- Supplied records -
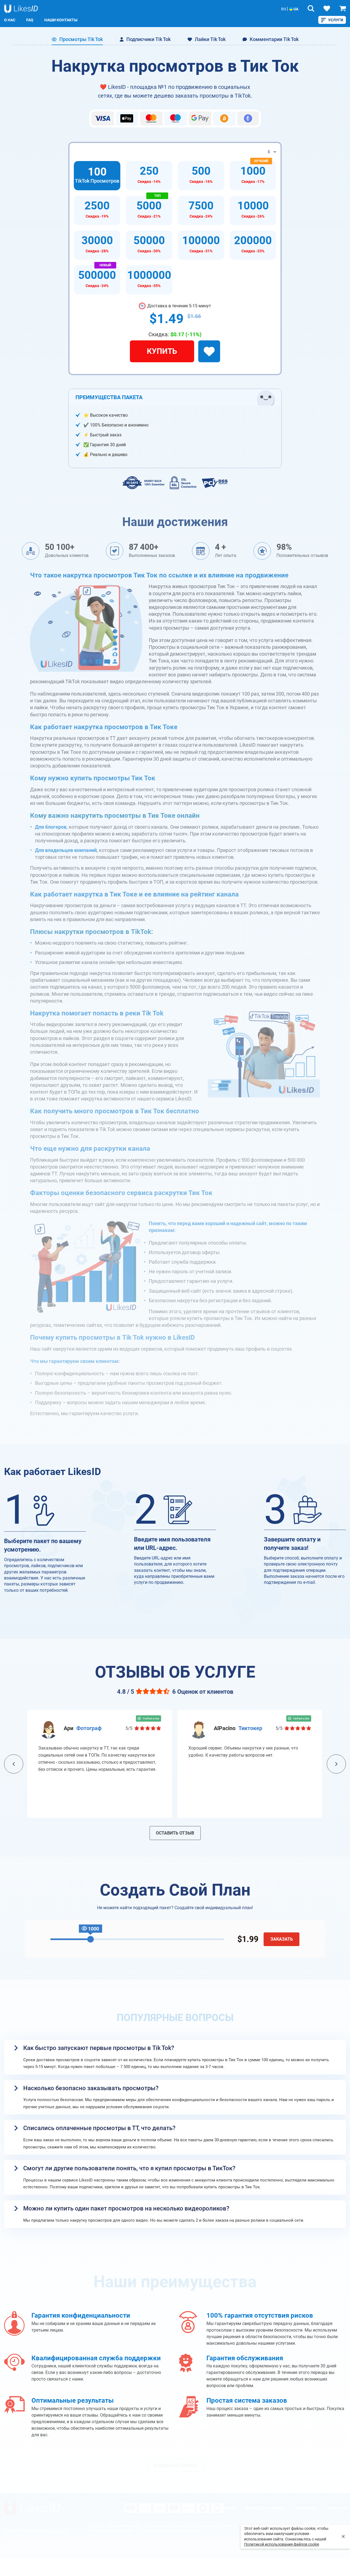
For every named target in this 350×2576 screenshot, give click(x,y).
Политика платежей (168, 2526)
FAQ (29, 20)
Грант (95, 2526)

--

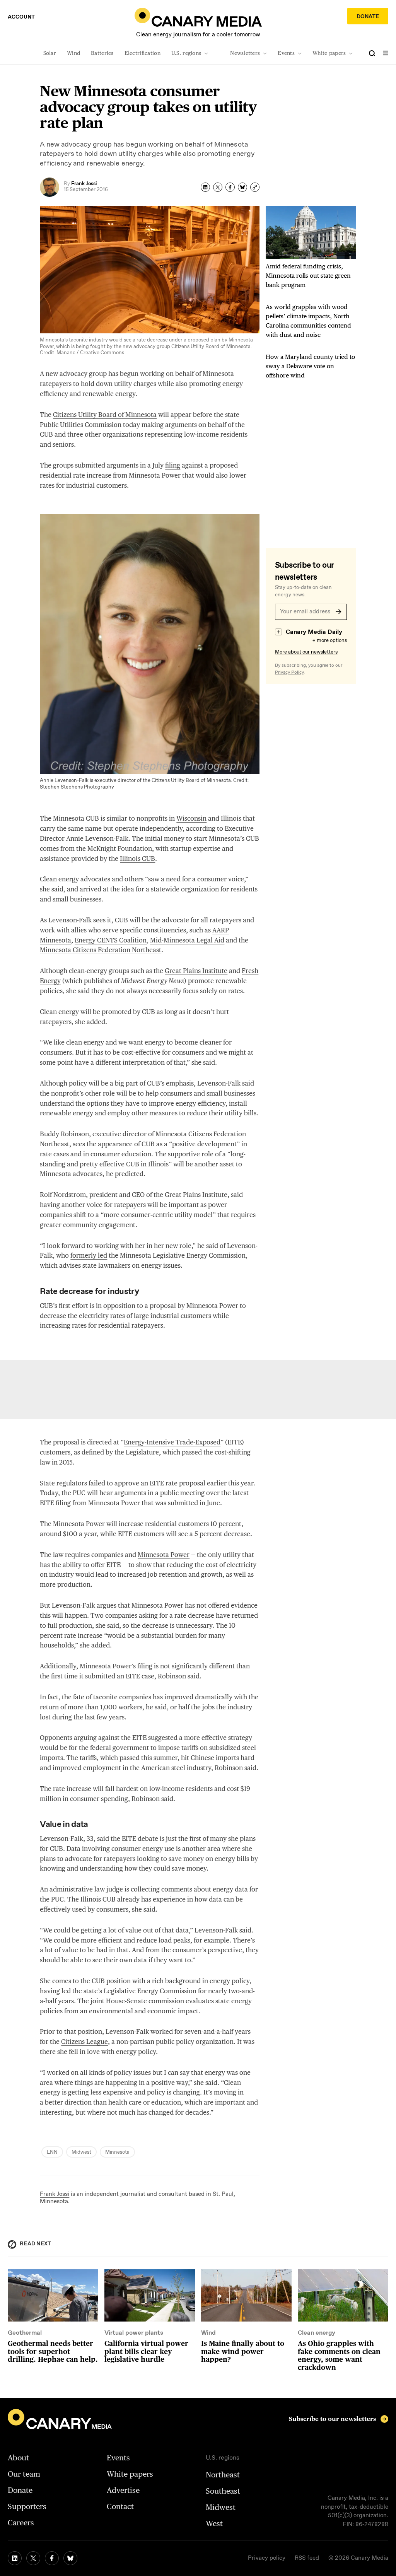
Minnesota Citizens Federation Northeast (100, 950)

- Work required -
Starting with the line that holds "For every named" and ending with the line that holds "Грант (95, 2526)", retype every line in the data above exactly, and nothing else.

- Task answer -
For every named target in this 350×2576 screenshot, give click(x,y).
Политика платежей (168, 2526)
FAQ (29, 20)
Грант (95, 2526)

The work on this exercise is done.